#### [What you are asked to do]
Lay out the listing lines as a JSON list of strings, one string per line and no blank lines. Begin at the line that contains "What do you see at coordinates (233, 469)" and stop after the line that contains "plugins is located at coordinates (587, 70).".

#### [Excerpted records]
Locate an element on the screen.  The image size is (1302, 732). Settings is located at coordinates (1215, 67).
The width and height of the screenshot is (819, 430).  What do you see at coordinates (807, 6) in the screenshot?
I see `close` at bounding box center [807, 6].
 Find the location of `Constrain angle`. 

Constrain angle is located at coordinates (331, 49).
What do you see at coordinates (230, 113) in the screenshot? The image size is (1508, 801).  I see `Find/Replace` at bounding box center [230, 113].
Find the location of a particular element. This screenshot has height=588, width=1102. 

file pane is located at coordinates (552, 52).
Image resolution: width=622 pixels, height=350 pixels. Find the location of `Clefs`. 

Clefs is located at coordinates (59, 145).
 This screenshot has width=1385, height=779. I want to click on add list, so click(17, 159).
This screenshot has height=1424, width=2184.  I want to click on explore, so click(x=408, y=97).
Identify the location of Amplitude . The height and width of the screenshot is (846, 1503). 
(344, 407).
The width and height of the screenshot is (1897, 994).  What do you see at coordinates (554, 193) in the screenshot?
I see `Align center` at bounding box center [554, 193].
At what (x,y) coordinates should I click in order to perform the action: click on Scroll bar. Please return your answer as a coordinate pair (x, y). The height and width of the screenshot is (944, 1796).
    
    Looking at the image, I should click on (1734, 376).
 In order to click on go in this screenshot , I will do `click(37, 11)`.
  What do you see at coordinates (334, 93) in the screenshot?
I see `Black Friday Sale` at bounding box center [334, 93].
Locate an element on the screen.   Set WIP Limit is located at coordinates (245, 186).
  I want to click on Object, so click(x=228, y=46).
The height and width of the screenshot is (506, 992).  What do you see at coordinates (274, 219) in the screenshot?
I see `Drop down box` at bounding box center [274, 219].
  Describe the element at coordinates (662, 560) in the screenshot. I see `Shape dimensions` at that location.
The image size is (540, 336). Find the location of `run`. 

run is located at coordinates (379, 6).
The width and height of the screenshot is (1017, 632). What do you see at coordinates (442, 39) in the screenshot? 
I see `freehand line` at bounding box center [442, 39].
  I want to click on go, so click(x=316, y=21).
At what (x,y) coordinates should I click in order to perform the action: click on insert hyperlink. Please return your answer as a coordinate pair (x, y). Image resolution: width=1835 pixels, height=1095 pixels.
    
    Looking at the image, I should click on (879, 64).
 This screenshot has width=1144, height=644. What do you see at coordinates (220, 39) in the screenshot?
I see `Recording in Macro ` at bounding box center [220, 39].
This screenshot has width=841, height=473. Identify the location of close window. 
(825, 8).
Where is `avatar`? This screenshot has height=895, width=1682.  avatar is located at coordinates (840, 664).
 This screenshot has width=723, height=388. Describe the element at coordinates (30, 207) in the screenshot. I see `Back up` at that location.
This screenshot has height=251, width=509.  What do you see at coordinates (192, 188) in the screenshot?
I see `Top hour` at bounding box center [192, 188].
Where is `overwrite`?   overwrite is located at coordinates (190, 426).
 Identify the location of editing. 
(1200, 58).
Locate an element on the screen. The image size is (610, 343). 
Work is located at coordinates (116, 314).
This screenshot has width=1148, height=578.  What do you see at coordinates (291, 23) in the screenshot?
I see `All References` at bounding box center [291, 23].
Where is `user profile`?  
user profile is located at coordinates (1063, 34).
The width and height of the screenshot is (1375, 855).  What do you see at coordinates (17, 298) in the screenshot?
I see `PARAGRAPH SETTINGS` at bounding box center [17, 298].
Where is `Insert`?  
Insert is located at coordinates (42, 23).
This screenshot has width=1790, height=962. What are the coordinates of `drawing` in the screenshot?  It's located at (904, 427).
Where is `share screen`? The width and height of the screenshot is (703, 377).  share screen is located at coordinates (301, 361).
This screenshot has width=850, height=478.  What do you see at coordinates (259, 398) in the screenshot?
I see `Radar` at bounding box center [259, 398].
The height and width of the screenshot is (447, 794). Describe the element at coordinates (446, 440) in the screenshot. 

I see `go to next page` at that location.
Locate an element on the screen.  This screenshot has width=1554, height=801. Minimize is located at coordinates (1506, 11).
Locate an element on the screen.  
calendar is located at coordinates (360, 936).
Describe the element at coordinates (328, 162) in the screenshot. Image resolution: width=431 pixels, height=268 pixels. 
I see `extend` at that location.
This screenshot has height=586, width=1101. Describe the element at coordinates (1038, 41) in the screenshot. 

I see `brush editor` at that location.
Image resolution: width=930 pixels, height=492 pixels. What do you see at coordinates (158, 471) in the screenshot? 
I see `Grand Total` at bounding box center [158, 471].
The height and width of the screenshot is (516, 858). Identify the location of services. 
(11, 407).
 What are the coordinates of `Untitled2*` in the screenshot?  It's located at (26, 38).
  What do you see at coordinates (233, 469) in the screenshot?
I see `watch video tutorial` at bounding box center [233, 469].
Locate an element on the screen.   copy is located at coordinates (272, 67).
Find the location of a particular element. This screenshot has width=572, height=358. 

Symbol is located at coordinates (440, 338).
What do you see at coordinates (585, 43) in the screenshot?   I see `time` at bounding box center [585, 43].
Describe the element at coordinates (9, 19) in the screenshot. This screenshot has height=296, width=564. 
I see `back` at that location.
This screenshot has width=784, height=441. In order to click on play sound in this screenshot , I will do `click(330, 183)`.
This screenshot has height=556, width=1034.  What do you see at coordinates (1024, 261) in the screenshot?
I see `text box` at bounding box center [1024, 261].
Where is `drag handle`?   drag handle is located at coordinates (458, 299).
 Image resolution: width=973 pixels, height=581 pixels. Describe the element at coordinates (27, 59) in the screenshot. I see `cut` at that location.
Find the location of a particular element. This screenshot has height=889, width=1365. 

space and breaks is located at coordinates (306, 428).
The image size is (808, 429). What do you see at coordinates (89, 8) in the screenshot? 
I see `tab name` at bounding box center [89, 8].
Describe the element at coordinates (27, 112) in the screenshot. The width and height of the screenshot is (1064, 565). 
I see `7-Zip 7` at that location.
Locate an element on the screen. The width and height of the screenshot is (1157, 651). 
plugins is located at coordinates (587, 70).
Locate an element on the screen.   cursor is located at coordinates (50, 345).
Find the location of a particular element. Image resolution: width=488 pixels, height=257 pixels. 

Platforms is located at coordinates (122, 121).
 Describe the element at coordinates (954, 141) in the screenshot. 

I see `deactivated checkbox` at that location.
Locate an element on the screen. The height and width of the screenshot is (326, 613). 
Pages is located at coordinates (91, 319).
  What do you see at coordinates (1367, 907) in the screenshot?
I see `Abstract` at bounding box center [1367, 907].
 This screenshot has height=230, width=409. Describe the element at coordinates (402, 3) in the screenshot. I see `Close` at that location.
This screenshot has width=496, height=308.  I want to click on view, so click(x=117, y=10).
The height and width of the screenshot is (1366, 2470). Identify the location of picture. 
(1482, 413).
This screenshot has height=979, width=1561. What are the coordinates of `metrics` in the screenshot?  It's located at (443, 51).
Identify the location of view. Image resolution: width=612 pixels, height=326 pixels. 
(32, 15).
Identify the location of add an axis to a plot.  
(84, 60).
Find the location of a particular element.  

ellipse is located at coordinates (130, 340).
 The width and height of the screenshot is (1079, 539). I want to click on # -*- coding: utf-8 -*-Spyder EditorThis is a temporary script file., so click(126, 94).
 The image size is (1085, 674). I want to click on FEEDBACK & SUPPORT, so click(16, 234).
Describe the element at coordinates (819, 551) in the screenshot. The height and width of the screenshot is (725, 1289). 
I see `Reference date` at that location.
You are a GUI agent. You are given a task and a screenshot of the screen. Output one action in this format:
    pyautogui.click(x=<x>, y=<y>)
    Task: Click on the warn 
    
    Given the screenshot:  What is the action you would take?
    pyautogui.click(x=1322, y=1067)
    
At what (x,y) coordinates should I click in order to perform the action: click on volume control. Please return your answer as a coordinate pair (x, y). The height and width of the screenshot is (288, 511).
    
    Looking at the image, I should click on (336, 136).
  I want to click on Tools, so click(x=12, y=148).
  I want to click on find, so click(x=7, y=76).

#### [Exercise response]
[
  "  What do you see at coordinates (233, 469) in the screenshot?",
  "I see `watch video tutorial` at bounding box center [233, 469].",
  "Locate an element on the screen.   copy is located at coordinates (272, 67).",
  "Find the location of a particular element. This screenshot has width=572, height=358. ",
  "Symbol is located at coordinates (440, 338).",
  "What do you see at coordinates (585, 43) in the screenshot?   I see `time` at bounding box center [585, 43].",
  "Describe the element at coordinates (9, 19) in the screenshot. This screenshot has height=296, width=564. ",
  "I see `back` at that location.",
  "This screenshot has width=784, height=441. In order to click on play sound in this screenshot , I will do `click(330, 183)`.",
  "This screenshot has height=556, width=1034.  What do you see at coordinates (1024, 261) in the screenshot?",
  "I see `text box` at bounding box center [1024, 261].",
  "Where is `drag handle`?   drag handle is located at coordinates (458, 299).",
  " Image resolution: width=973 pixels, height=581 pixels. Describe the element at coordinates (27, 59) in the screenshot. I see `cut` at that location.",
  "Find the location of a particular element. This screenshot has height=889, width=1365. ",
  "space and breaks is located at coordinates (306, 428).",
  "The image size is (808, 429). What do you see at coordinates (89, 8) in the screenshot? ",
  "I see `tab name` at bounding box center [89, 8].",
  "Describe the element at coordinates (27, 112) in the screenshot. The width and height of the screenshot is (1064, 565). ",
  "I see `7-Zip 7` at that location.",
  "Locate an element on the screen. The width and height of the screenshot is (1157, 651). ",
  "plugins is located at coordinates (587, 70)."
]